In this meme, @artmemescentral captions the art thus: “When I’m drunk and try to take off a turtleneck.”

There’s something entertaining happening on Instagram lately. A goofy look at the art of the Middle Ages.

At Hyperallergic, Alicia Eler writes, “Medieval imagery wasn’t meant to be funny when it was made hundreds of years ago, but all over Instagram it has been remixed, captioned, and somehow reads as peak hilarious — depending on your sense of humor.

“One evening while wasting time on the addictive social media platform, I came across a meme of a medieval battle scene; on the right, a horse was giving the sword-wielding dude some serious side-eye,” she writes.

A perfect caption made her laugh “maniacally, posting it to my Instagram story and sending it to all my close friends. How could this seemingly arcane medieval imagery, previously confined to an art museum or, perhaps, a European crypt, feel so meme-able? …

“ ‘It’s funny for the same reason that Black American Vernacular English is so sticky — because it references a level of servitude that we don’t want to admit,’ said artist Kenya (Robinson), whose work often explores privilege, consumerism, and perceptions of gender, race, and ability. She noted that the text is written in Black American Vernacular English, also known as the language of social media. …

“That’s the text. But what about the image and the side-eye horse?

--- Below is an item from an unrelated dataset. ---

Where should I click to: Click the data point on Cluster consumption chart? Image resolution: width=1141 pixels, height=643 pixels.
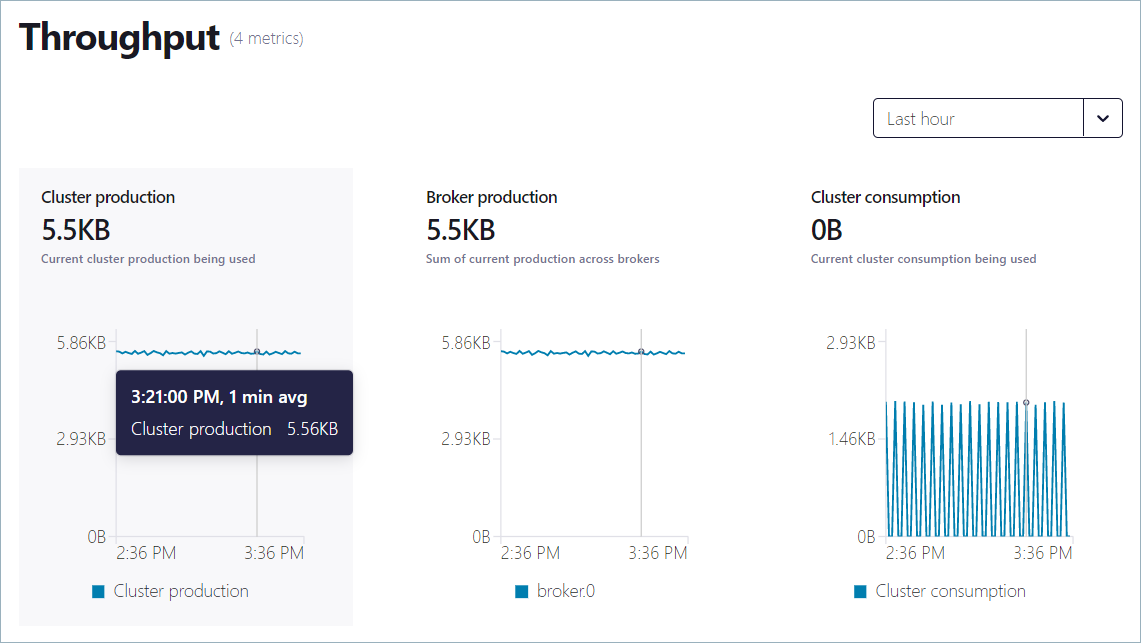tap(1026, 402)
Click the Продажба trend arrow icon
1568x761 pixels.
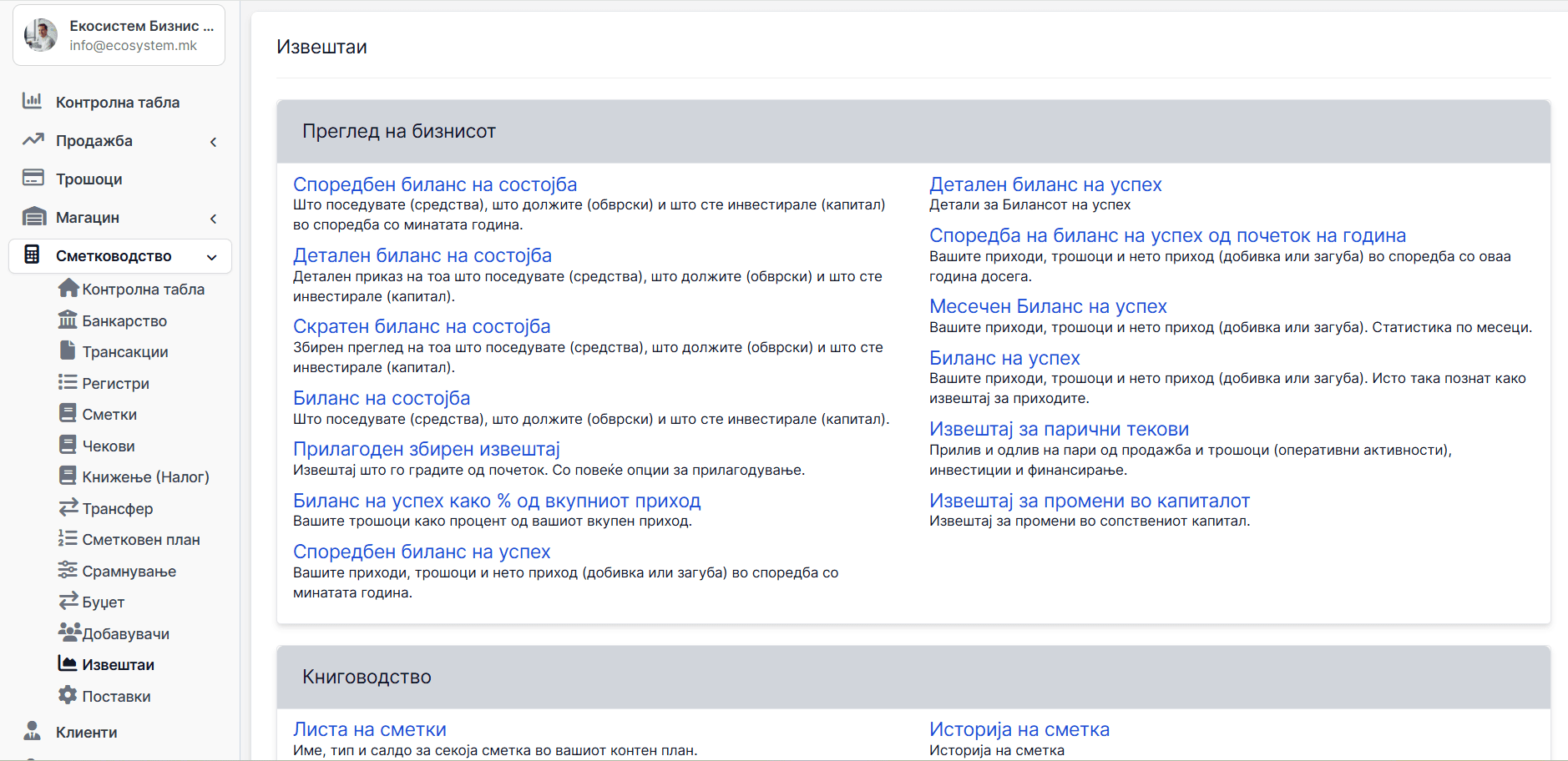click(x=33, y=139)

It actually portrays the ‘Captivity of Jeholachin King of Israel, which isn’t particularly funny. Babylonians destroy the Temple of Jerusalem, then lead the Jews into captivity. (As a Jewish person, this makes the meme feel very unfunny, and more like a story my grandma, or bubbe as we say, might have told over a holiday dinner.) … 

“But the fact that the image suddenly appears hilarious in this remixed context struck me. …

“ ‘There’s something about the surprise of the medieval,’ said Sonja Drimmer, a scholar of medieval European art, and associate professor at the University of Massachusetts Amherst. ‘One of the conceptions about the European Middle Ages has to do with blind piety, prudishness, but when people see imagery that defies that, the disjunction leads to laughter.’ …

“ ‘I think there is something about Western medieval art that seems like a safe target … some of the memes — like the side-eye horse, if it were sub-Saharan Africa — you could imagine meme-ifying it, and then imagine it becoming deeply problematic very quickly,’ said Erik Inglis, professor of Medieval art history at Oberlin College. ‘I think with the very white faces of Western medieval art, it seems innocent. We are pretty willing to condescend to the Middle Ages, [which is] not fraught as it is to condescend to other ages.’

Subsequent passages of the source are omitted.